コロナ禍でも自宅売却に動いた人にはよい結果が…

こんにちは!廣田信子です。

リクルート住まいカンパニーが、2020年「住まいの売却検討&実施者」調査の結果を発表しました。居住用不動産売却の実施・検討をしている人(首都圏)を対象に、意識と行動などを把握することを目的とした調査です。

調査対象は、過去1年以内に居住用不動産の売却を主体的に検討した人で、有効回答者数は621人です。

市場に出回る中古住宅の物件が少ないと言われていますが、コロナ禍がどのような影響を与えたのでしょうか。

売却検討者の出現率を2019年と2020年を四半期ごとに比較すると、いずれの時期においても2020年のほうが減少していて、コロナ禍で、売却検討者は減少傾向にあることがはっきり表れています。

コロナ感染拡大時の不動産売却検討で影響のなかった人は約27%にとどまり、7割超の人はコロナ感染拡大の影響があったことがわかります。

コロナ感染拡大が「情報収集しはじめるきっかけになった」人は36%。また、検討をすることを抑制した理由としては、

  • 外部との接触を避けたい
  • 希望価格で売れなそう
  • 不要不急

が多くなっています。

その一方で、売却実施者は、コロナ禍のこの時期を売却に有利な時期と感じており、売却における満足度も高くなっています。実際は、物件在庫が減少したことで成約価格が上昇し実は高く売れやすい時期だったわけです。

検討時期を有利と感じていた人は約38%、不利と感じていた人の割合(22.1%)を約16ポイント上回っています。

すでに売却を完了した人の半数以上(51.3%)がこの時期の売却は有利と感じていました。有利な時期と感じていた理由は、

  • 買いたい人が増えていそうだから
  • 競合物件が少なそう

が上位にきています。売却理由は

  • 売れるときに売るため
  • 住む場所を変えるため

が上位にきています。

コロナ禍では、自宅売却に動きにくい状況はあった訳で、それでも、だからこそ物件が品薄になるであろうと考え、行動に移した人は、その多くが満足いく価格で売却できた…ということでしょう。

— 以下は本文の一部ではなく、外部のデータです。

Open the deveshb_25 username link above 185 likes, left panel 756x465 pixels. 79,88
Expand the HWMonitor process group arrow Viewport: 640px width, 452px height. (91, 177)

しかし、売却に当たって、時期を重視する派が46%、価格を重視する派が37%。家族のライフサイクルとの兼ね合いもあり。居住している物件を売却するのは、いくら価格では有利でもできなかった人が多いのが分かります。

その一方で、コロナ禍以降に検討を開始した人の中では、時期を重視する派が41%、価格を重視する派が47%。この時期に、売却を積極的に考えた人は、今が高値の売り時と判断し行動したということがわかります。

家族のライフサイクルが大事だと思うと、やはり、売り時だからとドライには動けません。何だか、複雑な心理が見えます。居住している不動産ならではの特徴ですね。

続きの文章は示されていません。